▶ [TEXT PROVIDED]:
Section 1

Broadway shows are legendary for their high production value, popularity, and ability to showcase the talents of many artists over long periods of time. The more popular a Broadway show, the more people are likely to come and the more money it is likely to make. The data set I will be investigating contains points about Broadways shows grouped over week long periods, going back to the 1990s. Only shows that reported their capacity were included in this dataset. The data comes from the Broadway League, which is a national trade association for the Broadway industry. As it is provided by an official and national organization, I trust it as a source. Therefore, I will perform an analysis of this Broadway data with the assumption that it is reliable and accurate. The dataset contains 31,296 rows and 12 columns. Each row of the data represents the data from a Broadway show over an isolated week-long period. Each column is a different variable that provides some description of the Broadway show or the performance.

Section 2

This analysis explores the relationship between the type of show and the percentage of the theater that was filled during the week, as well as the type of show and the percentage of the gross potential the show met during the week. These questions are of particular interest because they give key insight into how successful a Broadway show is and how that relates to a particular aspect of the show. A high percentage of gross potential met and a high percentage of the theater being filled are indicators that a show is successful, and those variables may be related to whether being a “musical,” “play,” or “special” is successful. A theater company may want to know this during their selection of what shows they want to book, as they would want to know what kind of money they should be expecting to make and how often their theater will be full. An artist may want to know this when deciding what they want to write or perform in so that they are more likely to on average meet more of their potential or make the most money they can.

Section 3

We start by graphing the percentage of the theater that was filled, or what percent of the theater’s capacity was met. This is a numeric variable, and provides insight into the percentage of the theater that was filled in that particular week. A higher capacity indicates that more of the seats were filled than not.

Section 4

The research question of interest is: What is the relationship between the % capacity of the theater and the show type? I have selected a histogram and a boxplot to represent the relationship between these two variables. The percentage of the capacity of the theater is a numeric variable, while show type is a categorical variable. A numeric variable means that the value is a number, in this case the percent to which a theater is at capacity. A categorical variable means that the values aren’t numeric, but rather grouped into categories, in this case being show type of “musical,” “play,” or “special.” Most apparently in the original boxplot, it is apparent that there are multiple outliers in the data. This does not mean that the data is unreliable, but a mistake likely occurred during the input, as it is impossible to have over 100% capacity. However, if the scope of the data is limited to a maximum of 100% capacity, as is practical, then the results are more clear. Musicals have the higher average percent capacity, followed by specials, and plays have the lowest average percent capacity filled. The average percent capacity of musicals is above 75%, closer to 80%, while the average percent capacity of specials is right around 75%. The average percent capacity of plays is a bit below 75% and above 60%. Each show category has their first and third quartiles above 50%, meaning that the majority of the show capacities is above 50% regardless of their type. Therefore, based off the graphs, my answer to the original research question is that show type “Musical” tends to have the highest % capacity, followed by “Special,” and “Plays” tend to have the lowest % capacity.

▶ [ENTRIES]:
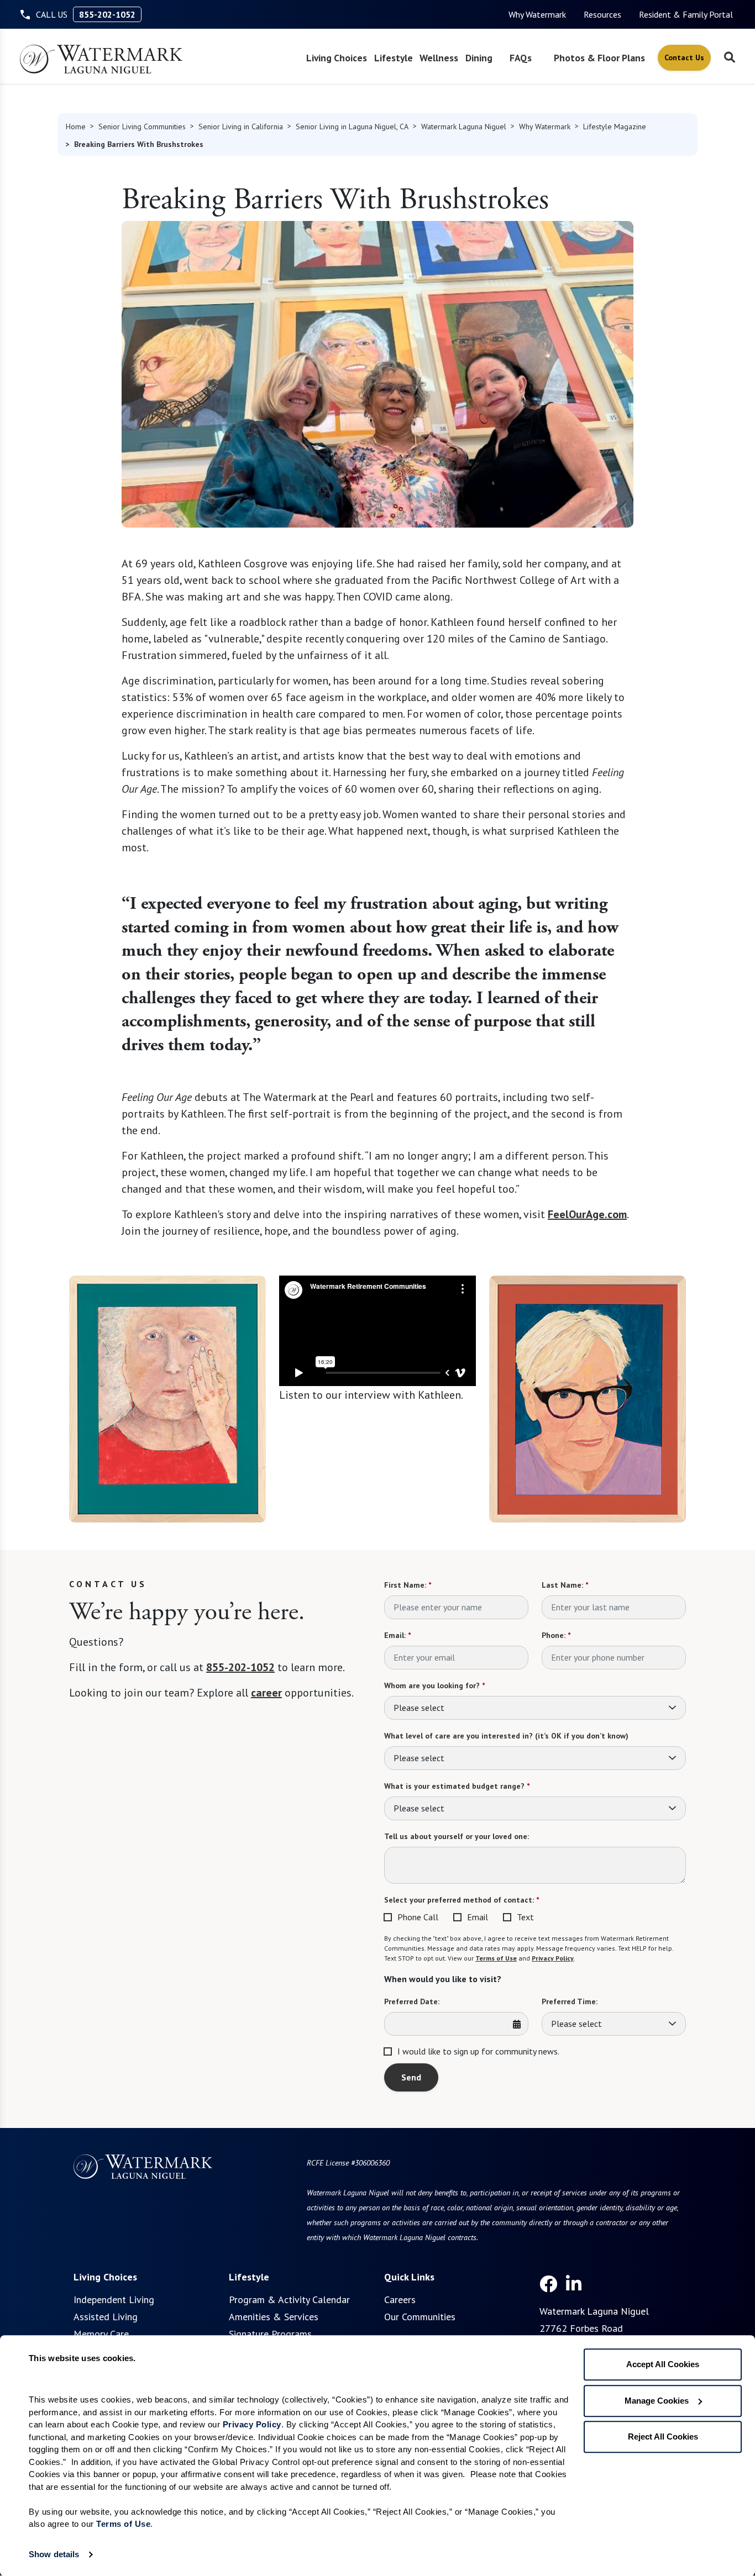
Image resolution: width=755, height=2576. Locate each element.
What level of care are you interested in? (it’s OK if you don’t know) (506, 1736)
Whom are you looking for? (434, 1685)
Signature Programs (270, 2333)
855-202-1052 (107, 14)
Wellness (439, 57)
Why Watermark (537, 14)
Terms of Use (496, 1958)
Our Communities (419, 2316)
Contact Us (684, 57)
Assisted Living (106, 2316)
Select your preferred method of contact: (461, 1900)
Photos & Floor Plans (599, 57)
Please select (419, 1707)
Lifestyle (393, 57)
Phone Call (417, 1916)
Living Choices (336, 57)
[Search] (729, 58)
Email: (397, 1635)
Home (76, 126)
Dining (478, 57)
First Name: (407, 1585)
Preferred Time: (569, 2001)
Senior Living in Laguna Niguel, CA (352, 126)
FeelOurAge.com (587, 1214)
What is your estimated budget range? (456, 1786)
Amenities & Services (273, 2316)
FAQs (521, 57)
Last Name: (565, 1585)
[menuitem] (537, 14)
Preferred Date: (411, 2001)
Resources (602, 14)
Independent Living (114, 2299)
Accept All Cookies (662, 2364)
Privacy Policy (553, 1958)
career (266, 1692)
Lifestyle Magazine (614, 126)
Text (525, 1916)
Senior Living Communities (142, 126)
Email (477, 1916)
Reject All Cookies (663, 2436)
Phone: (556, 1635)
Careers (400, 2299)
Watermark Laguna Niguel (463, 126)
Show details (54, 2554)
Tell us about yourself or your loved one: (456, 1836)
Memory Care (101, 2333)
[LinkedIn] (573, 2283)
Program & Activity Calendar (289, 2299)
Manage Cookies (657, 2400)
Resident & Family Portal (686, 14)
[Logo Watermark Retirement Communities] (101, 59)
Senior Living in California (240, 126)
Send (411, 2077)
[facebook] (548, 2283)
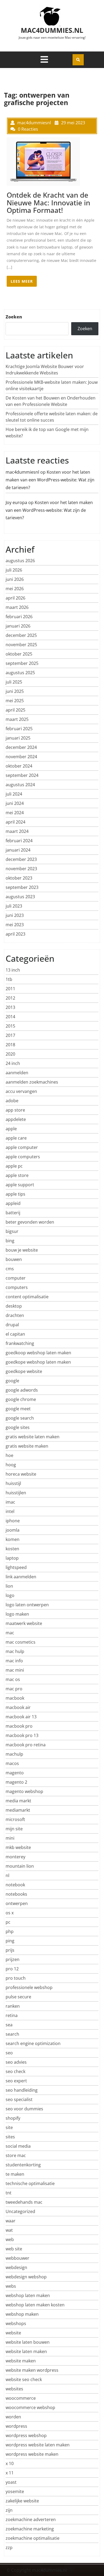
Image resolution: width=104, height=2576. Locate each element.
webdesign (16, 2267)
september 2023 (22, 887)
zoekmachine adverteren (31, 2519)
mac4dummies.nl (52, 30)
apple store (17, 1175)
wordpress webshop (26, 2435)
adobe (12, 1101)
--
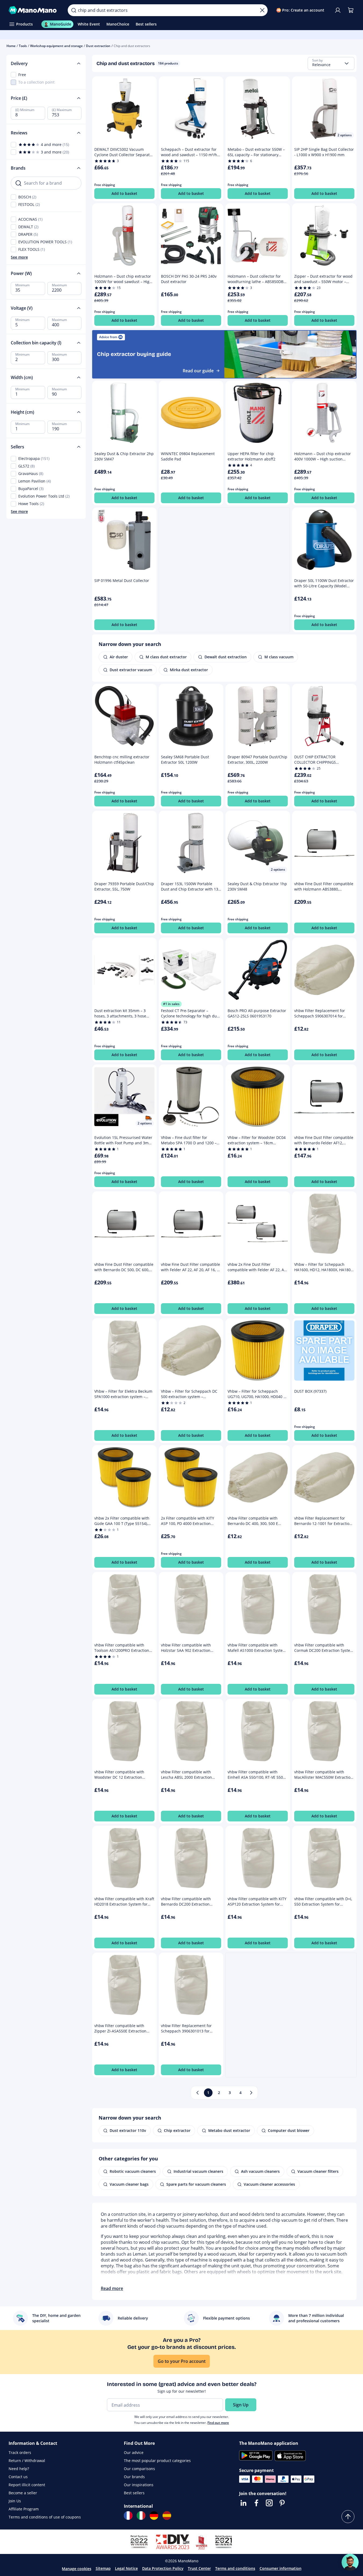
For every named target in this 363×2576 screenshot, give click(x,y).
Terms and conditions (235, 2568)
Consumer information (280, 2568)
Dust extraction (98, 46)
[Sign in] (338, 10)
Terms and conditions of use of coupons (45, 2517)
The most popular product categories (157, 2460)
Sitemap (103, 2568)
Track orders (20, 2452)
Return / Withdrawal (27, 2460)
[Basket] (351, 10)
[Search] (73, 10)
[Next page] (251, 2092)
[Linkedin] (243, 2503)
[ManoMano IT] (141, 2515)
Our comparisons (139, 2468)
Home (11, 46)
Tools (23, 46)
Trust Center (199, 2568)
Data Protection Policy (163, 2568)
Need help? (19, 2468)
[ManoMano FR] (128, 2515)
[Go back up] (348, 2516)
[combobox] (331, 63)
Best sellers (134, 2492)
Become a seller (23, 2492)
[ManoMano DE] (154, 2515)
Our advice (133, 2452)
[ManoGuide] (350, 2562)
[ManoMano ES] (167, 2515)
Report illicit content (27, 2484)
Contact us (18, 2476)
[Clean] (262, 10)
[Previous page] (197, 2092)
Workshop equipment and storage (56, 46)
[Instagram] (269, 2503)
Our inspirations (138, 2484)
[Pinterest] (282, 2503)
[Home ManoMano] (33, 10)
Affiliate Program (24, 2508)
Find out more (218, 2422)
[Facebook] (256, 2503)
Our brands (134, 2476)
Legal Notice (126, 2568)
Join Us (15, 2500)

▶ [EXERCISE DETAILS]: Reproduce the passage of the Broadway data analysis from "We start by" up to and including "filled than not.". The entries are separate material and have no connection to the Broadway data analysis.

▶ [FINAL RESULT]:
We start by graphing the percentage of the theater that was filled, or what percent of the theater’s capacity was met. This is a numeric variable, and provides insight into the percentage of the theater that was filled in that particular week. A higher capacity indicates that more of the seats were filled than not.